**PROBLEM TO SOLVE**
Repeat only the lines below from the one containing "Choose Click for Single tap" through the one containing "Image resolution: width=1111", inclusive, exactly as written.

Records from a collection:
+ + + + +

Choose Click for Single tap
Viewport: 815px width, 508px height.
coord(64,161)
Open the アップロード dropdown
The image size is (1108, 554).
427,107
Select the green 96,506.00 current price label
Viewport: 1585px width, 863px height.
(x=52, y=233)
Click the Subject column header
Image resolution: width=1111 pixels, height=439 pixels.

+ + + + +

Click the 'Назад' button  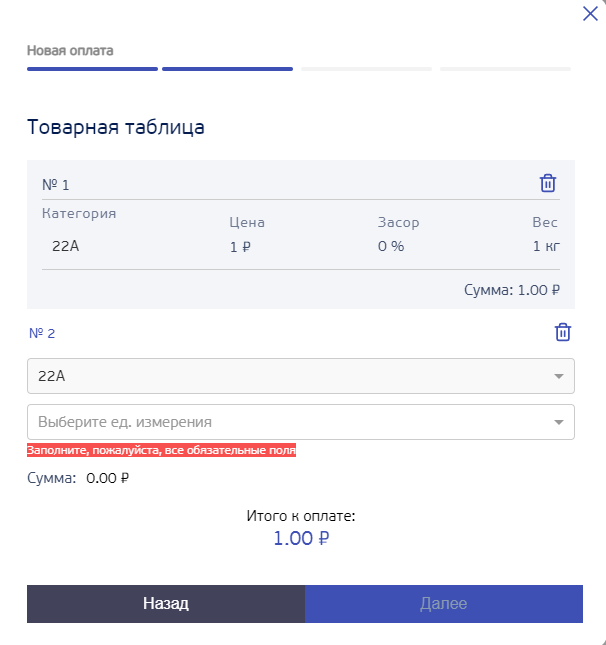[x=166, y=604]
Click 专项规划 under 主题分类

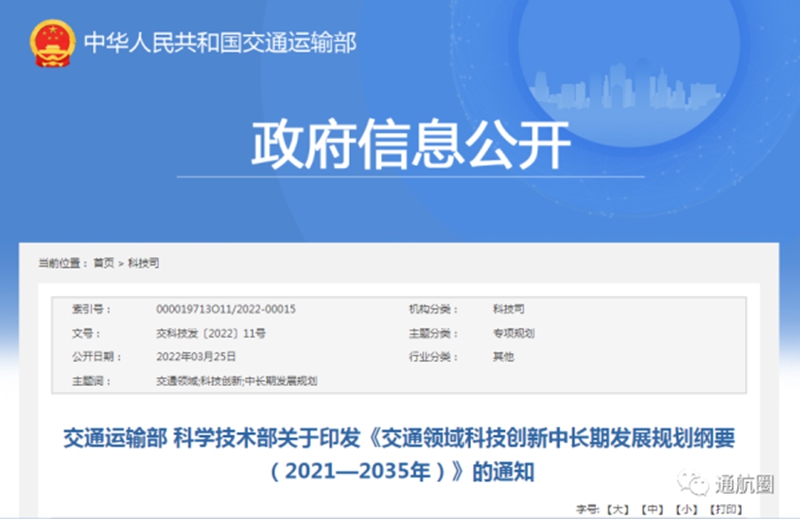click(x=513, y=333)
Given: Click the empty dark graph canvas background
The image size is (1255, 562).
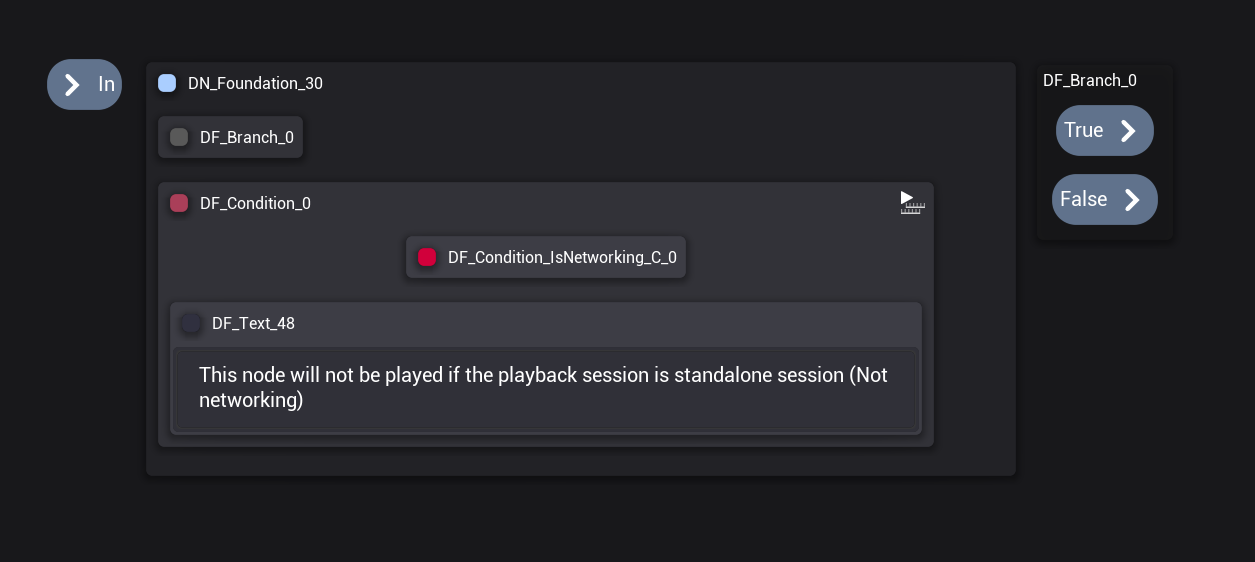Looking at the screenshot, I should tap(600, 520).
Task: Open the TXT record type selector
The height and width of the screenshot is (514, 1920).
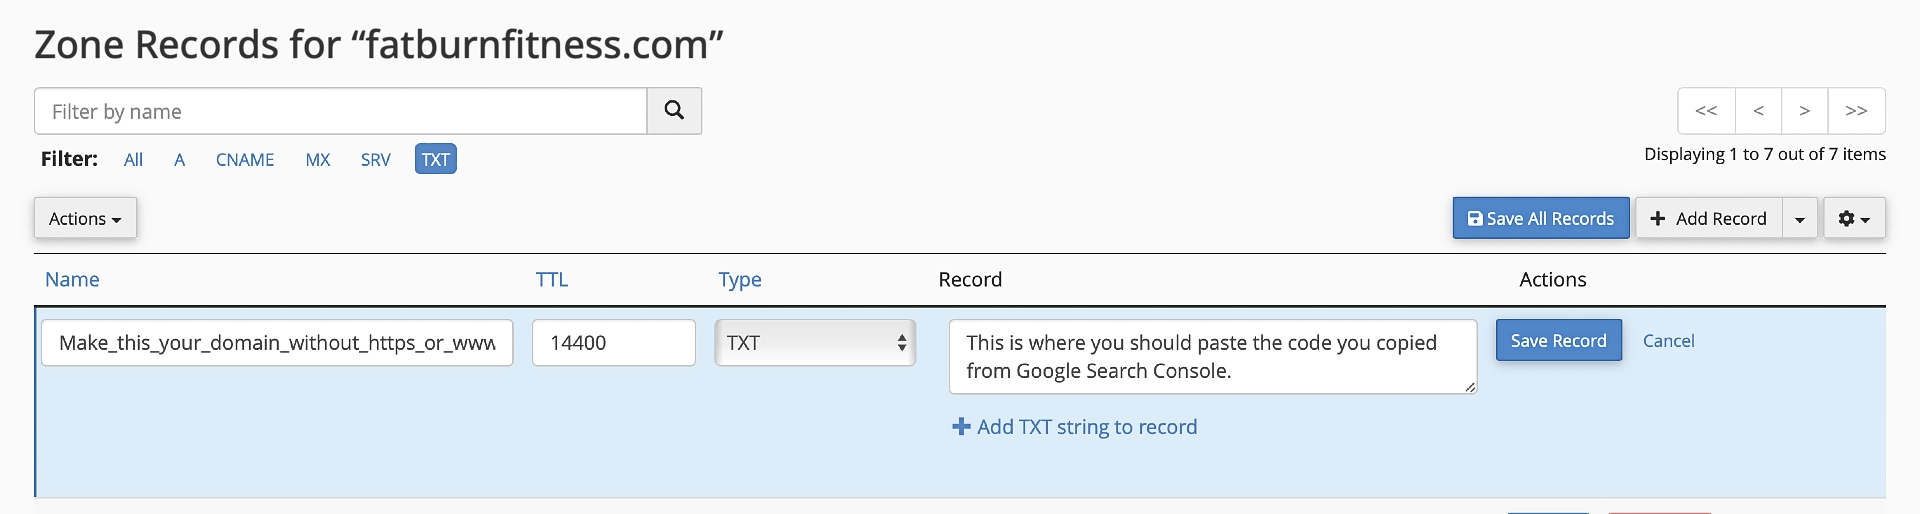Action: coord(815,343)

+ + + + +

**WRITTEN RESPONSE**
Choose Click for Single tap
Viewport: 815px width, 508px height.
coord(64,161)
Open the アップロード dropdown
The image size is (1108, 554).
427,107
Select the green 96,506.00 current price label
Viewport: 1585px width, 863px height.
(x=52, y=233)
Click the Subject column header
Image resolution: width=1111 pixels, height=439 pixels.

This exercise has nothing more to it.